What struck me profoundly about my bedside conversations with these good North Carolina people was the spiritual aspect of what many of them were going through. I witnessed numerous cases of individuals whose faith provided them with a strong reassurance of ultimate peace, be it in this world or the next, despite terrible suffering that in most instances they had done nothing to bring on themselves. If faith was a psychological crutch, I concluded, it must be a very powerful one. If it was nothing more than a veneer of cultural tradition, why were these people not shaking their fists at God and demanding that their friends and family stop all this talk about a loving and benevolent supernatural power?
My most awkward moment came when an older woman, suffering daily from severe untreatable angina, asked me what I believed. It was a fair question; we had discussed many other important issues of life and death, and she had shared her own strong Christian beliefs with me. I felt my face flush as I stammered out the words "I'm not really sure." Her obvious surprise brought into sharp relief a predicament that I had been running away from for nearly all of my twenty-six years: I had never really seriously considered the evidence for and against belief.
That moment haunted me for several days. Did I not consider myself a scientist? Does a scientist draw conclusions without considering the data? Could there be a more important question in all of human existence than "Is there a God?" And yet there I found myself, with a combination of willful blindness and something that could only be properly described as arrogance, having avoided any serious consideration that God might be a real possibility.
Suddenly all my arguments seemed very thin, and I had the sensation that the ice under my feet was cracking. This realization was a thoroughly terrifying experience. After all, if I could no longer rely on the robustness of my atheistic position, would I have to take responsibility for actions that I would prefer to keep unscrutinized? Was I answerable to someone other than myself? The question was now too pressing to avoid.

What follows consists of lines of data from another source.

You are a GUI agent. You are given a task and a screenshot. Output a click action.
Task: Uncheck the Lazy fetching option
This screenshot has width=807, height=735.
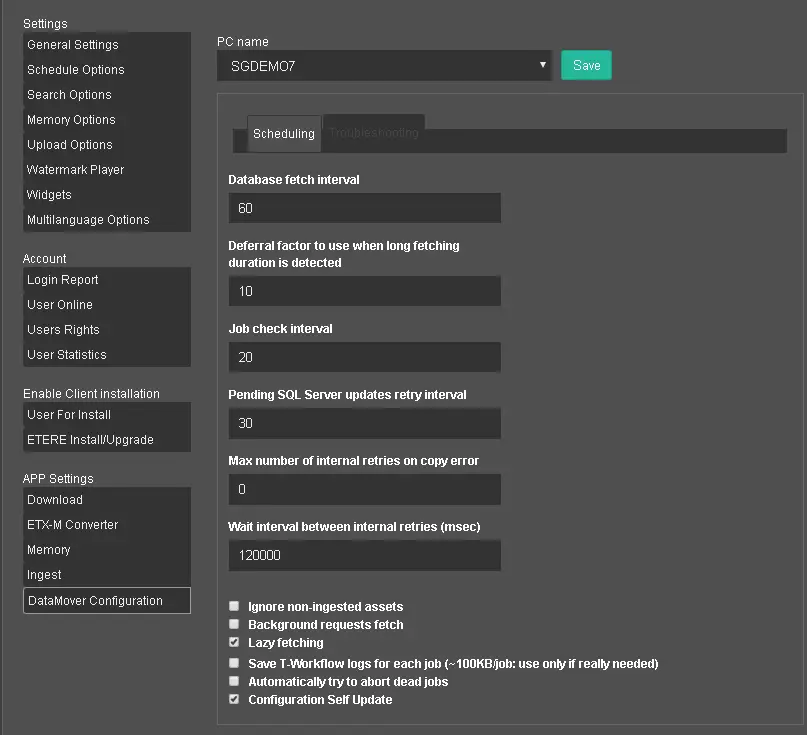(234, 642)
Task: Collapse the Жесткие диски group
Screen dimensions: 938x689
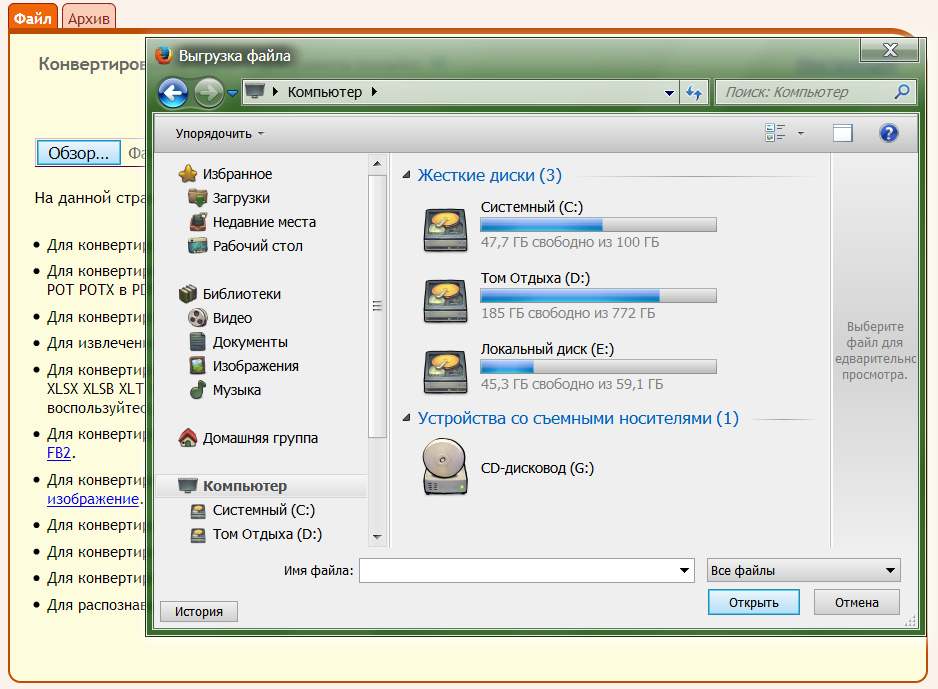Action: (406, 176)
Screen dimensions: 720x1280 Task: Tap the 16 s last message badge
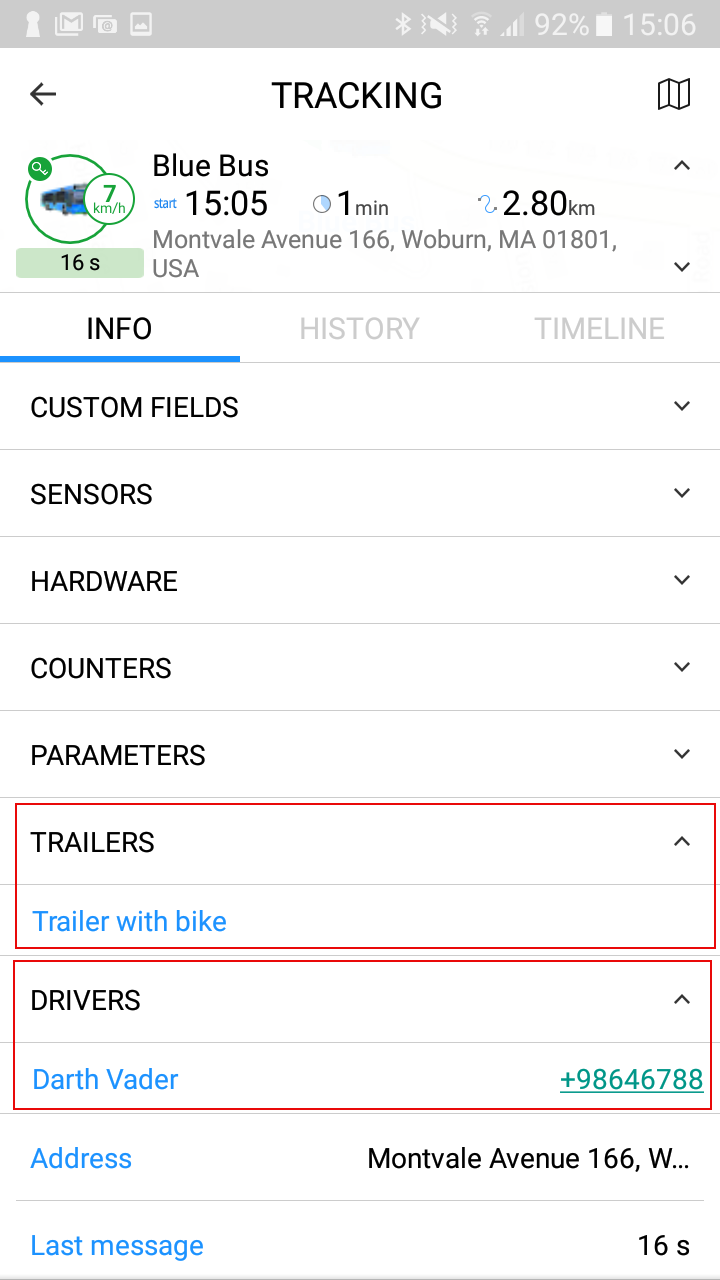(80, 263)
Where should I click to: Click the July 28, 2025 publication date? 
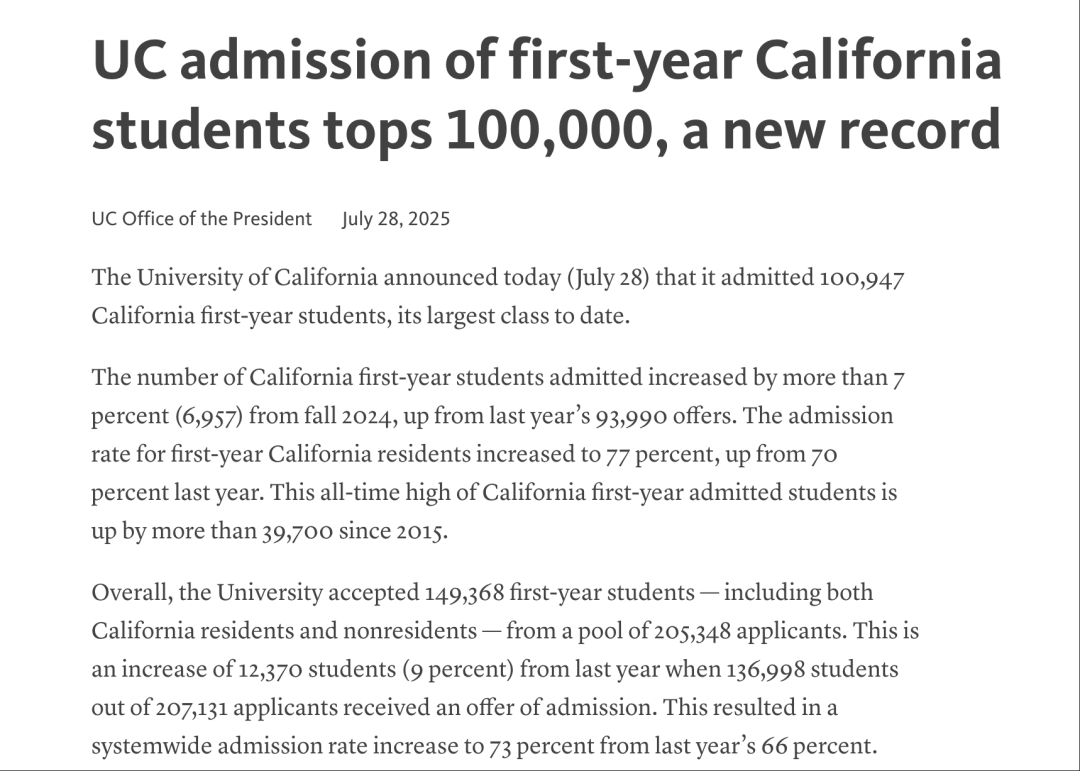point(395,219)
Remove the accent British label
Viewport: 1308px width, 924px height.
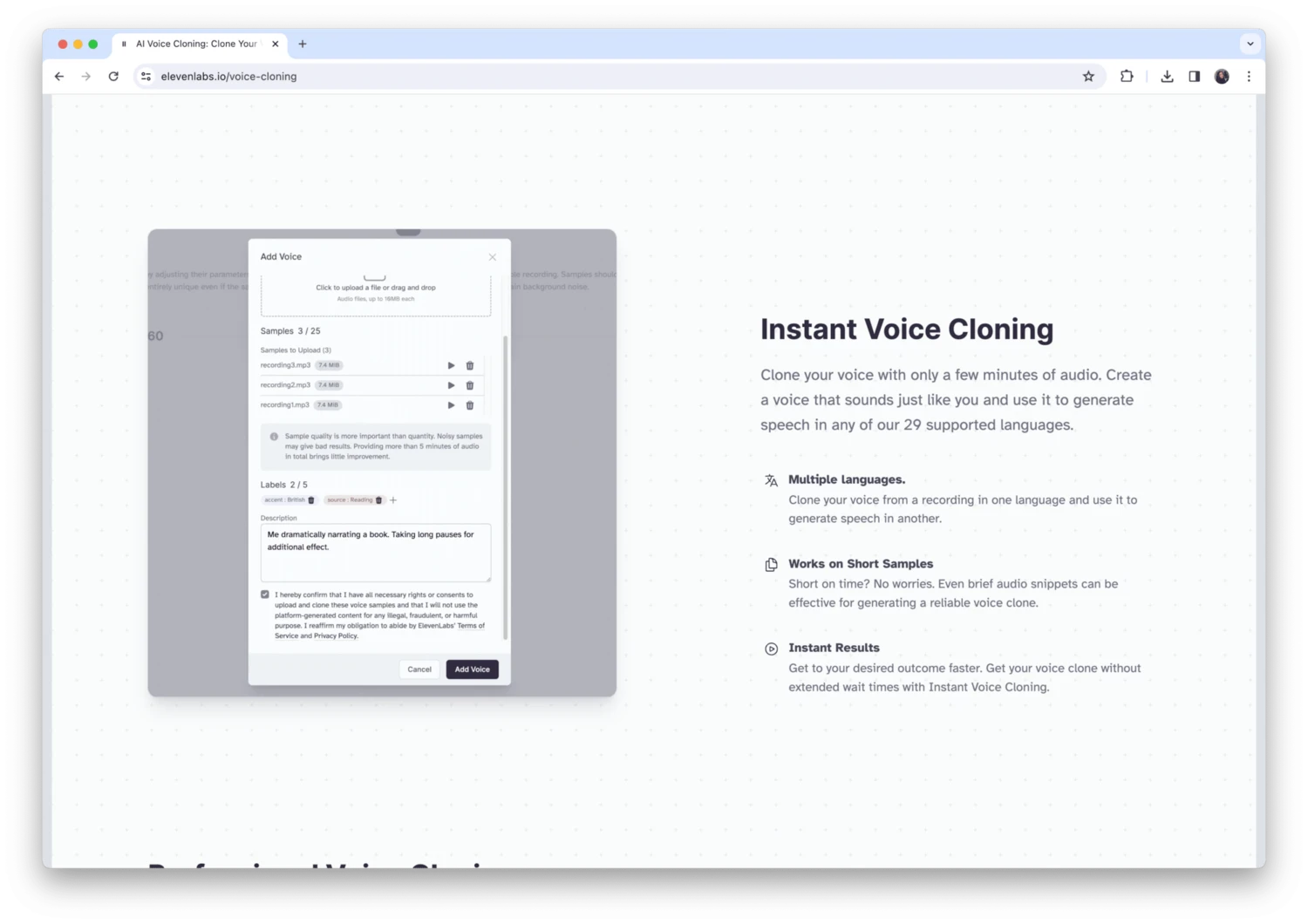tap(311, 500)
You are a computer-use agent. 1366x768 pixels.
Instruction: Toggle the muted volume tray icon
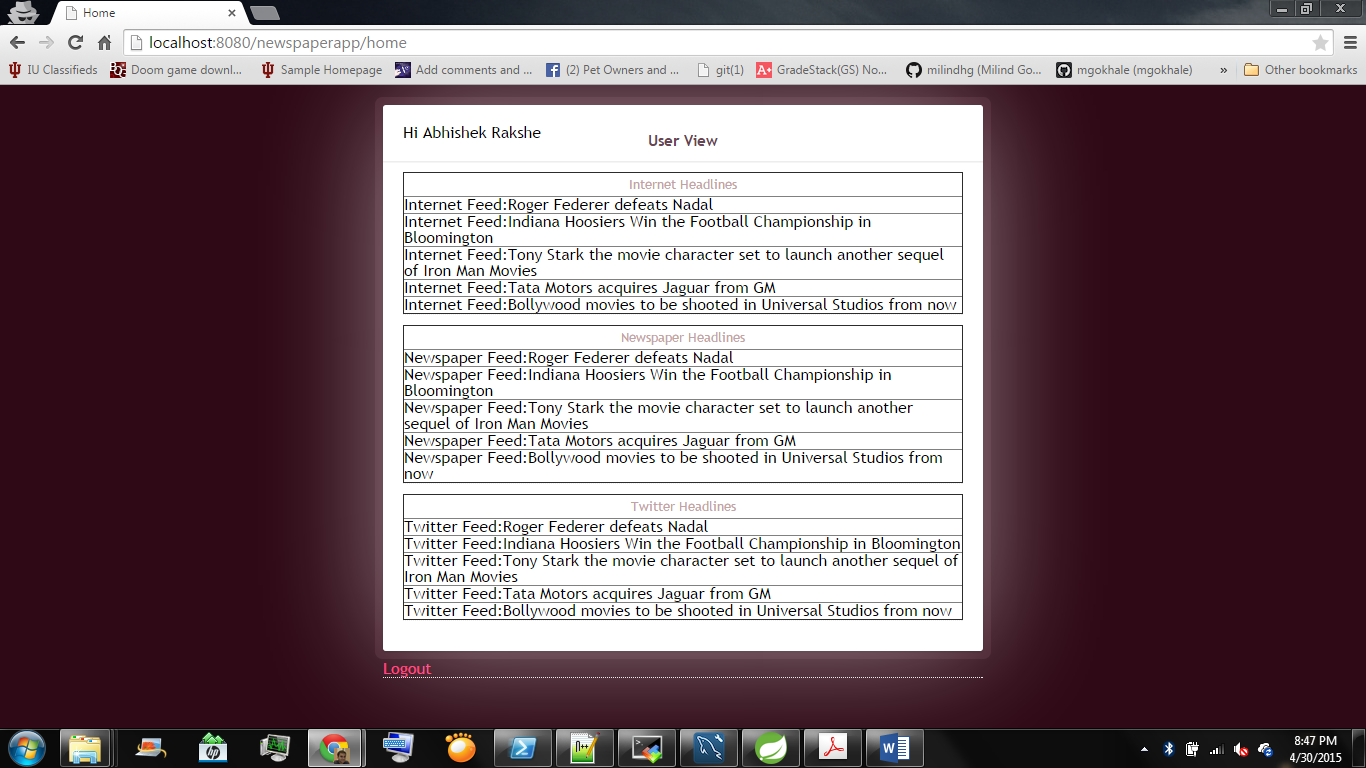(x=1241, y=749)
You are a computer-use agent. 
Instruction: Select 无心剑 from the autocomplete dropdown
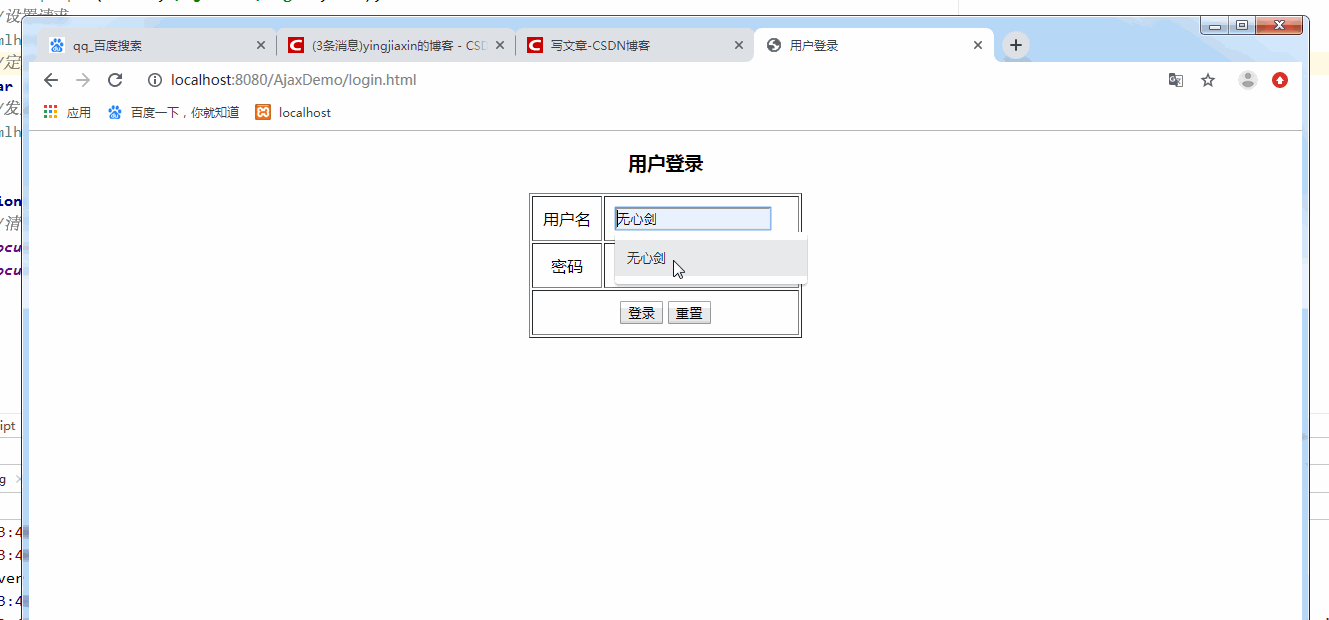[x=646, y=258]
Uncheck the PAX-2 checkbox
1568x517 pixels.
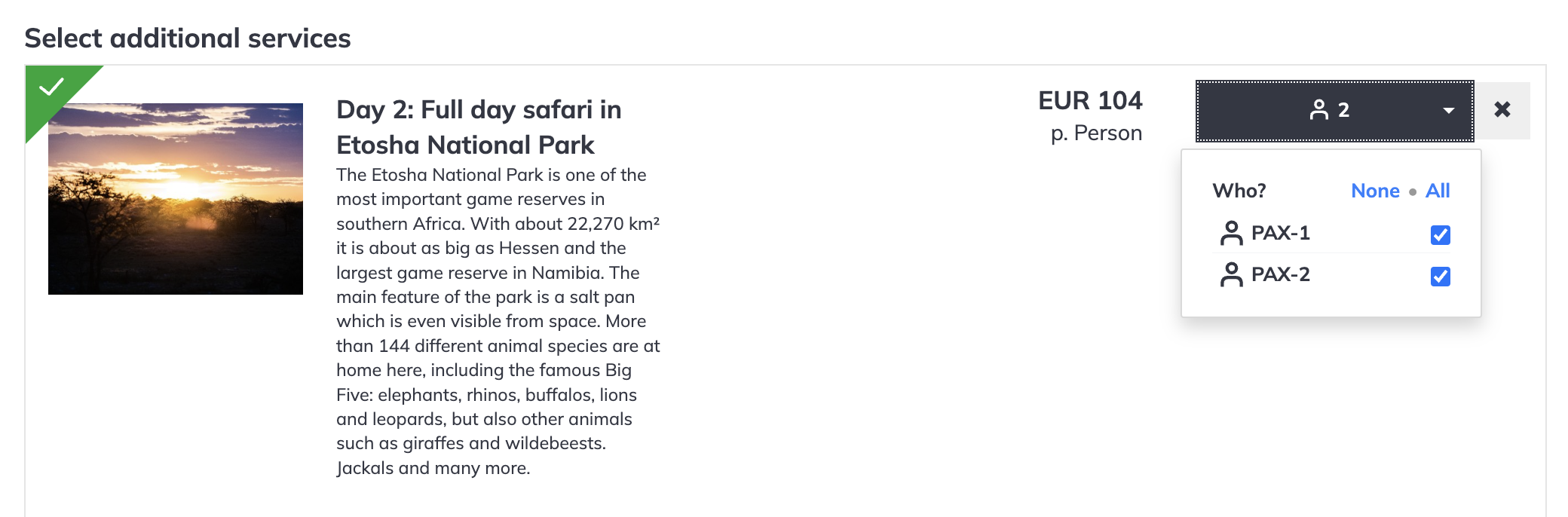(x=1440, y=277)
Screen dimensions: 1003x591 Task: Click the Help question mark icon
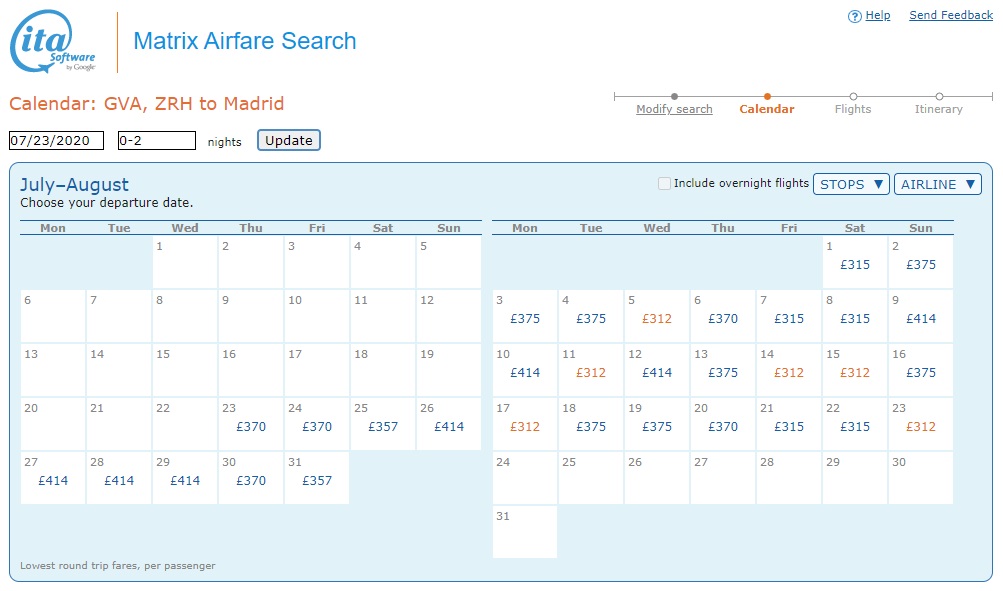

At first, I was confident that a full investigation of the rational basis for faith would deny the merits of belief, and reaffirm my atheism. But I determined to have a look at the facts, no matter what the outcome. Thus began a quick and confusing survey through the major religions of the world. Much of what I found in the CliffsNotes versions of different religions (I found reading the actual sacred texts much too difficult) left me thoroughly mystified, and I found little reason to be drawn to one or the other of the many possibilities. I doubted that there was any rational basis for spiritual belief undergirding any of these faiths. However, that soon changed. I went to visit a Methodist minister who lived down the street to ask him whether faith made any logical sense. He listened patiently to my confused (and probably blasphemous) ramblings, and then took a small book off his shelf and suggested I read it.